Guides: storage & data

How to migrate an existing S3 bucket into the proxy

This guide shows you how to put an existing S3 bucket — with years of objects already in it — behind the proxy. There are two routes; pick by how much you care about compressing the historical objects.

  • If you want zero data movement, point the proxy at the bucket in place. Existing objects pass through untouched; only new uploads get delta compression.
  • If you want history compressed too, copy the data through the proxy once, then cut over.

For why old objects can't be compressed retroactively, see delta compression.

Route 1: point at the bucket in place

Use this when the existing data can stay where it is. Example: the legacy AWS bucket acme-firmware becomes the proxy bucket releases.

  1. Declare the backend the bucket lives on, and alias the proxy-side name to the real one:

    # validate
    storage:
      default_backend: aws-dr
      backends:
        - name: aws-dr
          type: s3
          region: eu-west-1
      buckets:
        releases:
          backend: aws-dr
          alias: acme-firmware    # the pre-existing bucket, unchanged
    

    From the admin UI: Settings → Storage → Backends to add the backend, then Settings → Storage → Buckets to add releases with the alias.

  2. Apply the config and list through the proxy — every existing object is already visible:

    aws --endpoint-url https://s3.acme.example s3 ls s3://releases/firmware/widget-3000/
    
  3. Done. Existing objects are served as passthrough (the proxy reads them as-is). New uploads — say ci-uploader pushing firmware/widget-3000/fw-2.4.1.tar — go through the delta router and start saving space immediately.
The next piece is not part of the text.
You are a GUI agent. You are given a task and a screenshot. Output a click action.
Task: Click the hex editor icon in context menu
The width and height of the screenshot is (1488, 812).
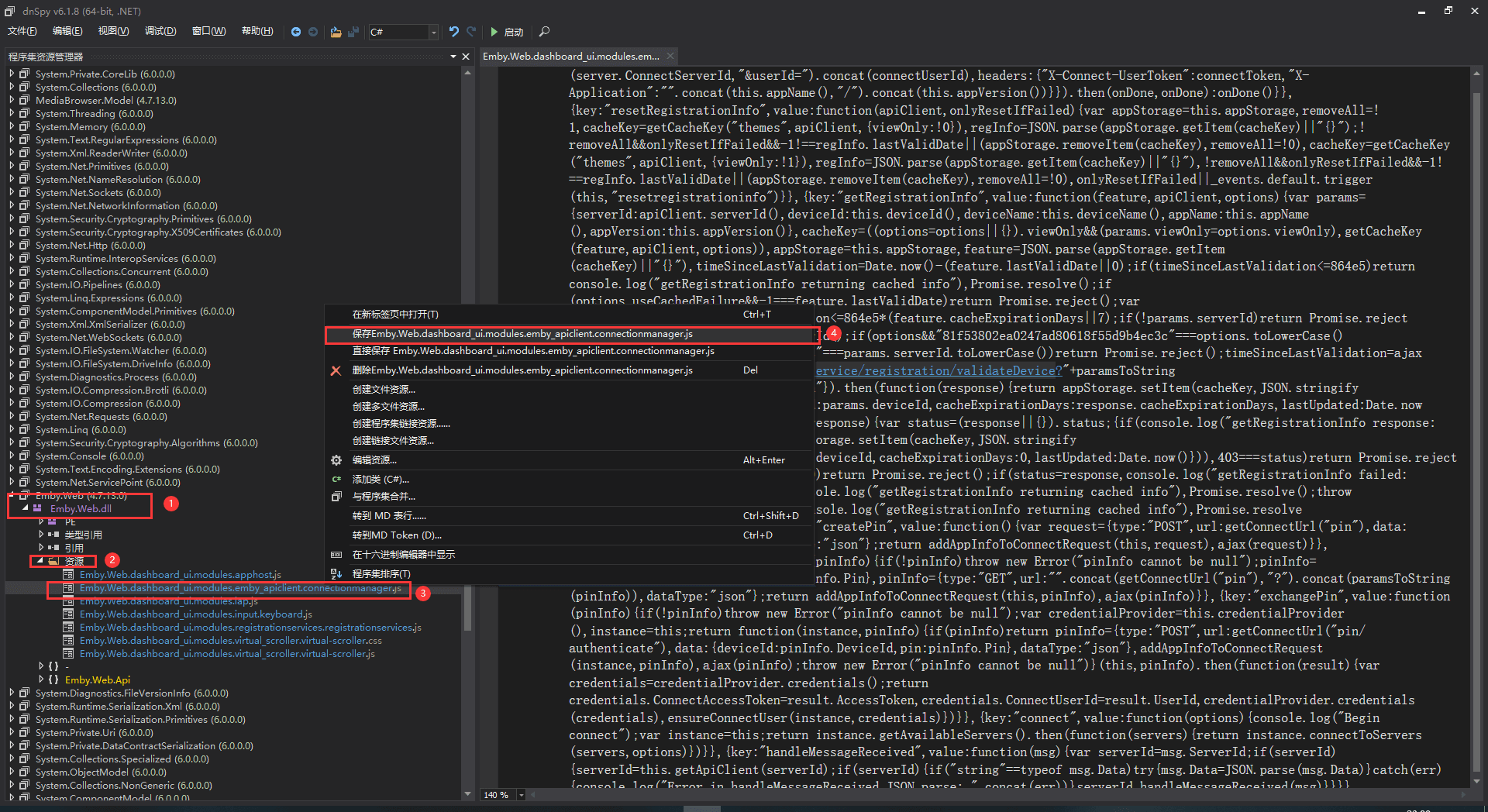[x=336, y=554]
The caveat: objects that entered the bucket before the proxy never retro-compress. The proxy only delta-encodes at write time; a passthrough object stays passthrough forever unless something rewrites it through the proxy. If historical savings matter, use route 2.

Route 2: copy through the proxy

Use this when you want the version history itself stored as deltas. The proxy rebuilds each object on write, so a one-time sync through the proxy re-stores everything compressed.

  1. Set up the destination bucket behind the proxy (no alias — this is a fresh namespace), routed to whichever backend should hold the compressed copy:

    storage:
      buckets:
        releases:
          backend: hetzner-fsn1
    
  2. Sync the old bucket into the proxy. The source read uses your normal AWS credentials; the destination write goes to the proxy endpoint:

    aws s3 sync s3://acme-firmware /tmp/acme-firmware          # pull from AWS
    aws --endpoint-url https://s3.acme.example \
        s3 sync /tmp/acme-firmware s3://releases               # push through the proxy
    

    If both sides are reachable from one host with enough disk, you can pipe bucket-to-bucket with any S3 tool (rclone copy works too) — what matters is that writes land on the proxy endpoint, so each object passes through the delta router.

  3. Upload order matters for ratios: the first object in each prefix becomes the reference baseline, and later versions delta against it. aws s3 sync copies in key order, which for versioned names (fw-2.3.0.tar, fw-2.4.0.tar…) is usually also version order — good enough in practice.

  4. Spot-check the savings on the stats endpoint before cutting over:

    curl https://s3.acme.example/_/stats?metadata=true
    

Cut clients over

Either route ends the same way: swap the endpoint.

  1. Point clients at the proxy: change --endpoint-url (or the SDK's endpoint_url) from the provider's URL to the proxy's. Bucket names and key paths are unchanged (route 1) or unchanged-by-construction (route 2).
  2. Issue proxy credentials — clients sign with the proxy's SigV4 credentials now, not the provider's. Create per-client IAM users (e.g. ci-uploader with write on releases/*) in Settings → Access → Users.
  3. If you ran route 2, freeze or retire the old bucket once traffic has moved, so nothing writes around the proxy.

Do not keep writing to the backend bucket directly (e.g. with the Python DeltaGlider CLI or raw AWS credentials) — writes that bypass the proxy don't get compressed, and on an encrypted backend they'd be stored plaintext. Standardize on the proxy as the only write path.

Verify

  1. List and read an old object through the proxy:

    aws --endpoint-url https://s3.acme.example s3 cp s3://releases/firmware/widget-3000/fw-2.3.0.tar - | sha256sum
    

    The hash must match the original — the proxy is byte-exact.

  2. Upload a new version and confirm it stored as a delta — check the x-amz-storage-type response header on a GET/HEAD (delta for compressed, passthrough otherwise).

  3. Watch overall savings grow at /_/metrics or on the Metrics page.